Thursday, 23 August 2007

No descision yet

Rebrief or Scrub at 12:00

Before hand the British Team are doing a lecture on AATs and Starting

Last night during the bar games my laptop took 1/4 pint of water on - it is now much heavier than it should be. I have turned it on once briefly and there is evidence of water in the screen. I am hoping it will dry. If anybody has any sensible suggestions on what to do please call Norfolk Gliding Club 01379 677207 and ask for me.

5 comments:

Dan said...

Don't turn it on, take the battery and any PC cards, removable drives etc. out and dry it thoroughly: put it somewhere very dry, say an airing cupboard, on top of a gas boiler (check not too hot), or an oven running at less than 50C. Hell even run a tumble drier for ten minutes then rest it in the drum.

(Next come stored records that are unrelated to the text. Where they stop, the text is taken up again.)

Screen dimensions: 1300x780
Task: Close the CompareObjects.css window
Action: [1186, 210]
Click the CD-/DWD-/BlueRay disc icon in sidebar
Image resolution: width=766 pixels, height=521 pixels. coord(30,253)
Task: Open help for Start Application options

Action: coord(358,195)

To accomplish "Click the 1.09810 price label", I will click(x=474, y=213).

It takes *days* to dry something like a laptop out - don't be tempted to short-cut. Give it at least 72 hours.

Dan said...

Heh, if you do try an electric oven, not gas obviously, 1. put a thermometer in there for an hour first to make sure it's not getting too hot 2. use the bottom shelf and 3. rest the laptop on a block of wood so heat isn't conducted straight into it via the shelf

Ed Davies said...

I agree with Dan G: dry out very carefully and very throughly and you might well get away with it.

We had a monitor in the office at Booker that had a vase of water poured into it resulting in the building circuit breakers tripping. I left it to dry for a quite few days (we had warmer and drier summers in those days) and it was fine.

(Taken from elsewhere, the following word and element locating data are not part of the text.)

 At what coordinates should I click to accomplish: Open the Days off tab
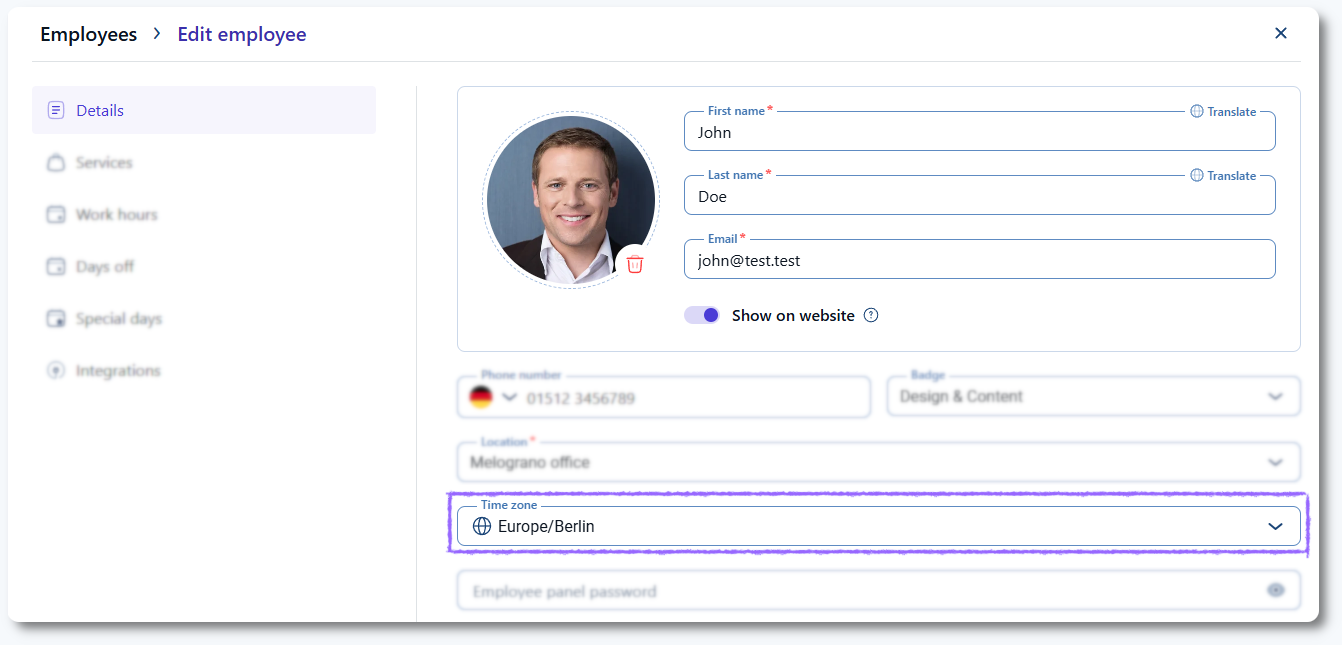coord(104,267)
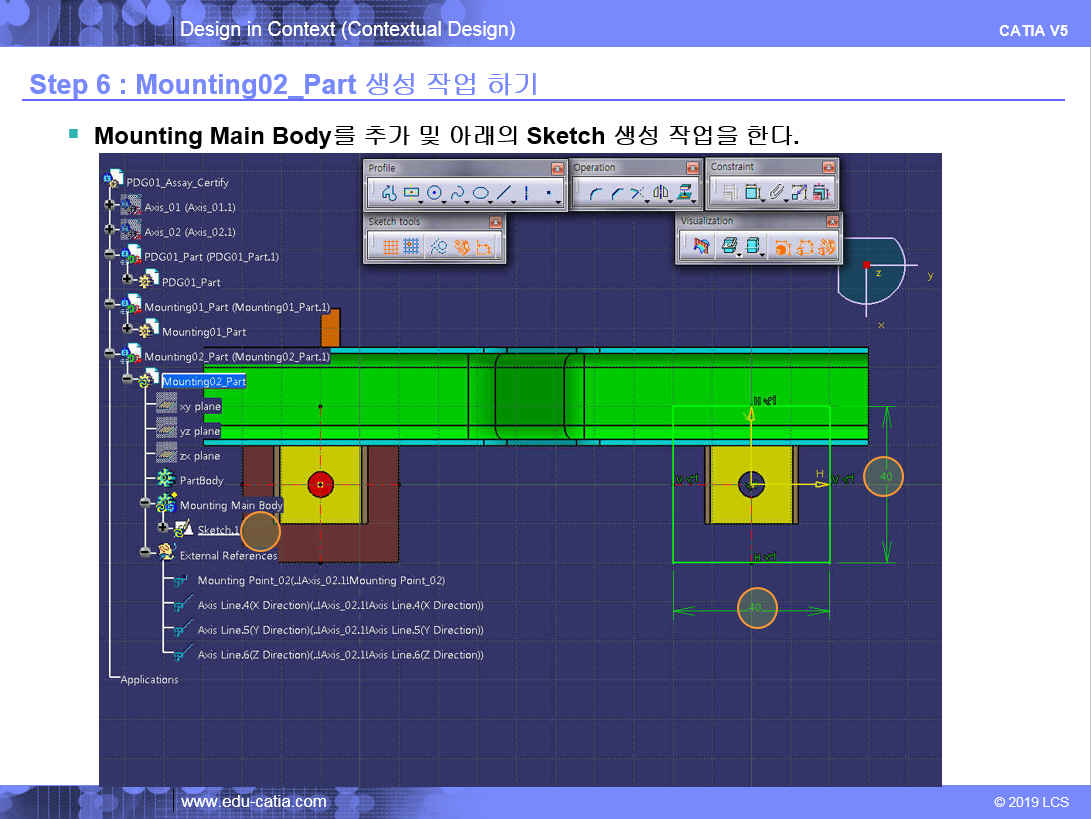Close the Constraint toolbar
The image size is (1091, 819).
[828, 167]
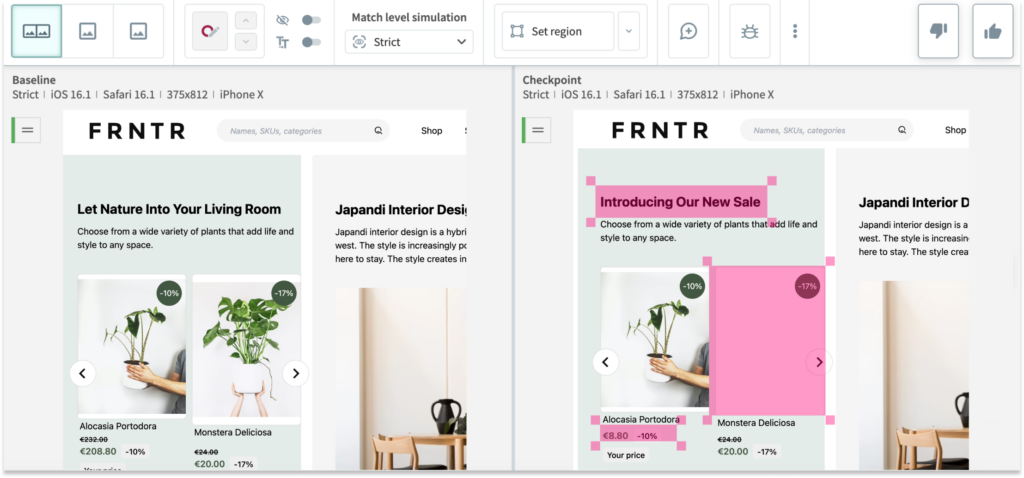Click the highlight differences radar icon
The image size is (1024, 478).
coord(211,31)
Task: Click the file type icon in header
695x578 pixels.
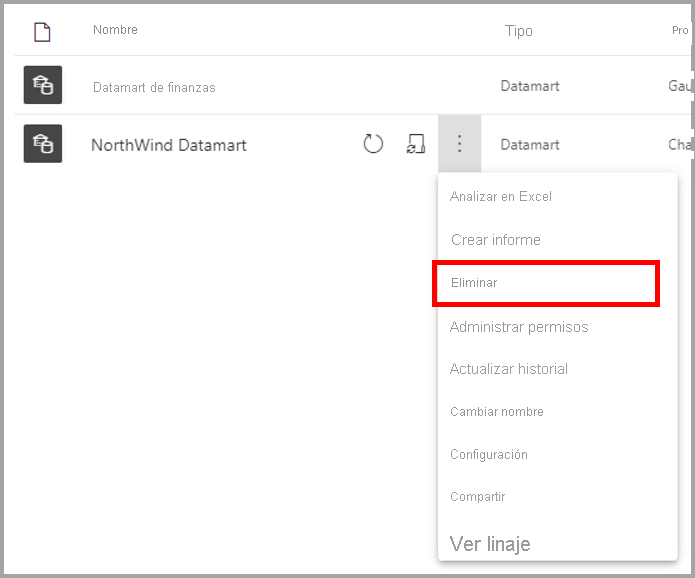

Also, I had a 720 channel radio that I squirted horrid mucky water into being a bit enthusiastic bleeding a radiator. Again, leaving it to try for a few days (I think I put it in the airing cupboard) sorted it out.

Turning it on is only likely to make things worse. Leaving the battery in would probably be a bad idea, too.

Ed Davies said...

Oops, "leaving it to dry", not "try", obviously.

Dan said...

Just remembered that you can take the hard drive out of laptops very easily - do that too. If it didn't get wet dry the rest of the laptop seperately - the hdd is possibly the most sensitive compenent, so best keep that away from any aggressive drying unless it needs it.

Also, there should be a cover over the memory upgrade slot - take that off as well. The more places for water vapour to escape, the better.